Setetes air mata jatuh dari pelupuk Navisha. Segera dia menyekanya sebelum ibunya menyadari hal itu. Dia tidak ingin mengecewakan kedua orangtuanya dan juga... suami tercinta. Dia akan berjuang melawan penyakitnya. Tidak ada seorang pun yang tahu bahwa Navisha sendiri sudah mengetahui penyakit dideritanya.
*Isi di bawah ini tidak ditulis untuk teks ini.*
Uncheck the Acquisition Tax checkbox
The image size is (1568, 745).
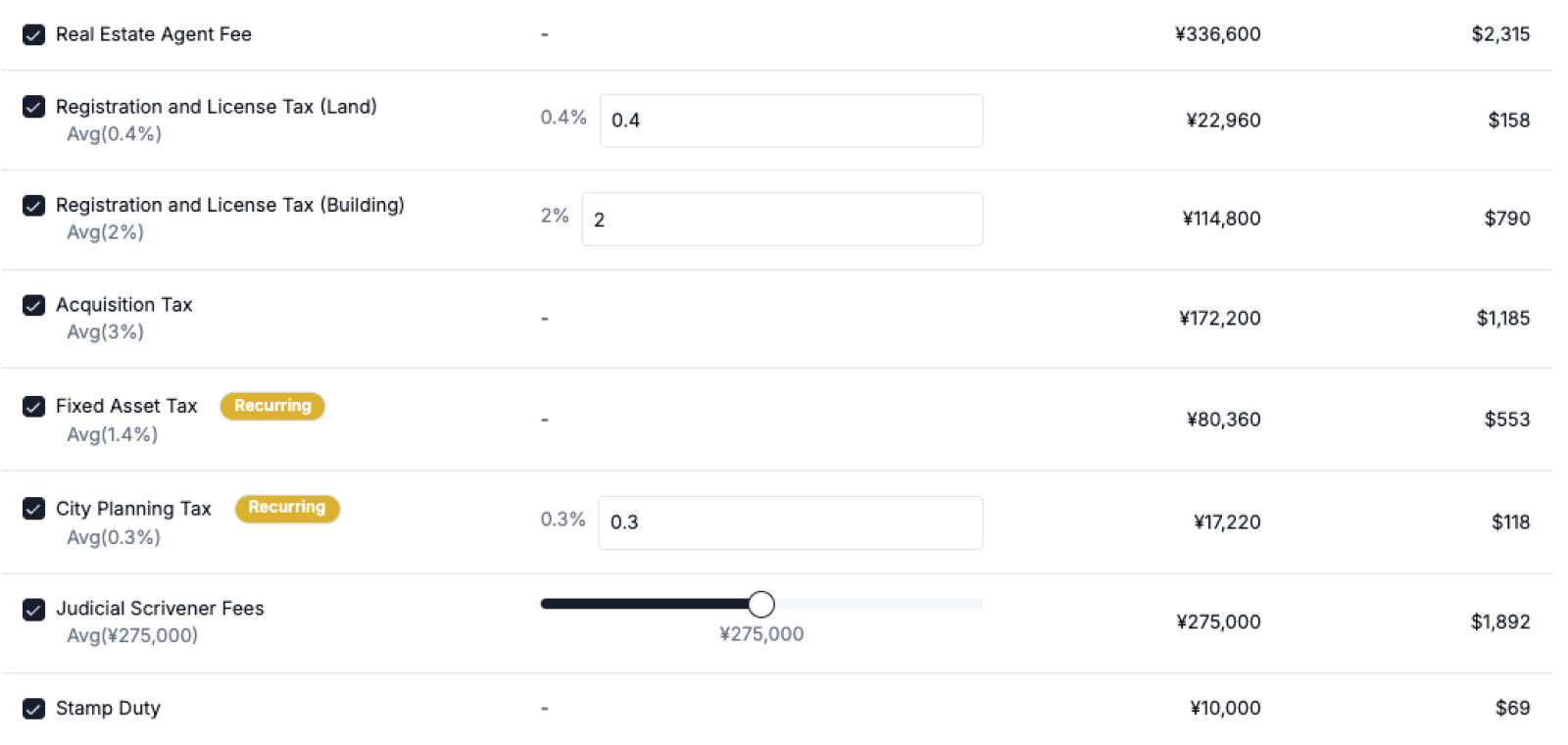[33, 306]
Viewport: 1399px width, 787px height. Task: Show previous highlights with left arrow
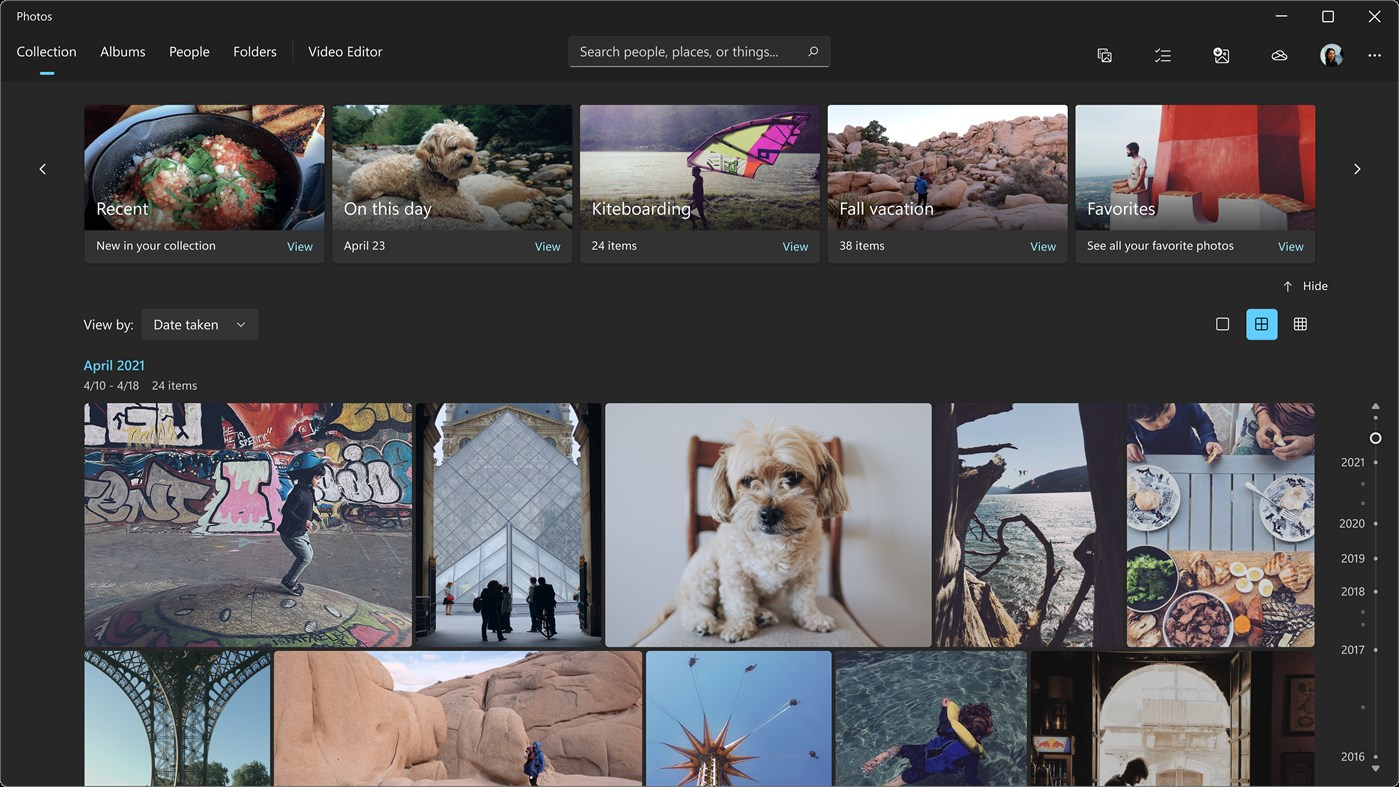[x=42, y=169]
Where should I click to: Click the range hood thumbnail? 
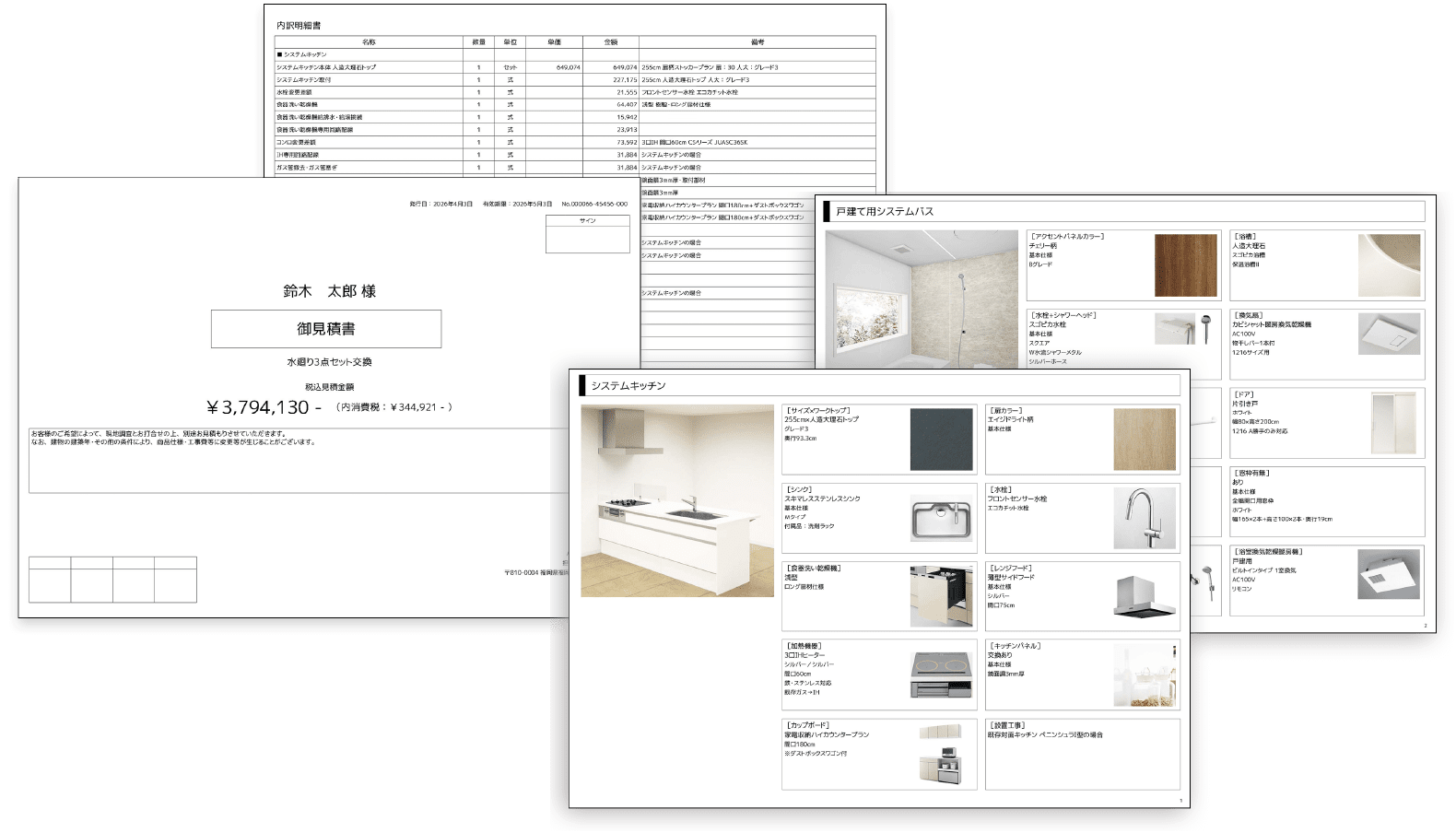coord(1145,597)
Kemarin saat tanpa sengaja dia mendengar percakapan ayahnya dengan dokter Adi mengenai penyakitnya. Hatinya terpukul mendengar hal itu. Malamnya dia mendirikan sholat tahajud dan mengadukan segalanya pada Allah. Menangis dalam sujudnya membuatnya lega akan takdirnya.

Navisha juga yakin bahwa suaminya itu pergi bukan untuk urusan bisnis tapi untuk mencari donor jantung. Dia sedih bukan karena Zen membohonginya dan tidak memberitahukan kebenaran penyakitnya tapi dia sedih karena dia takut menjadi beban bagi orang-orang di sekitarnya. Setiap Zen menelpon, rasanya Navisha ingin mencurahkan tangisnya pada suaminya. Akan tetapi, Navisha tidak ingin Zen terbebani dengan mengkhawatirkan dirinya. Cukup Zen berkorban jauh demi kesembuhan dirinya.

Keputusannya adalah dia akan berpura-pura tidak tahu mengenai penyakit dideritanya sendiri. Biarkan orang-orang sekelilingnya berlaku seperti biasanya. Ada waktu saat dimana dia akan mengatakannya. Dia akan selalu menghargai kerja keras suaminya dan orang-orang terdekatnya demi kesembuhannya.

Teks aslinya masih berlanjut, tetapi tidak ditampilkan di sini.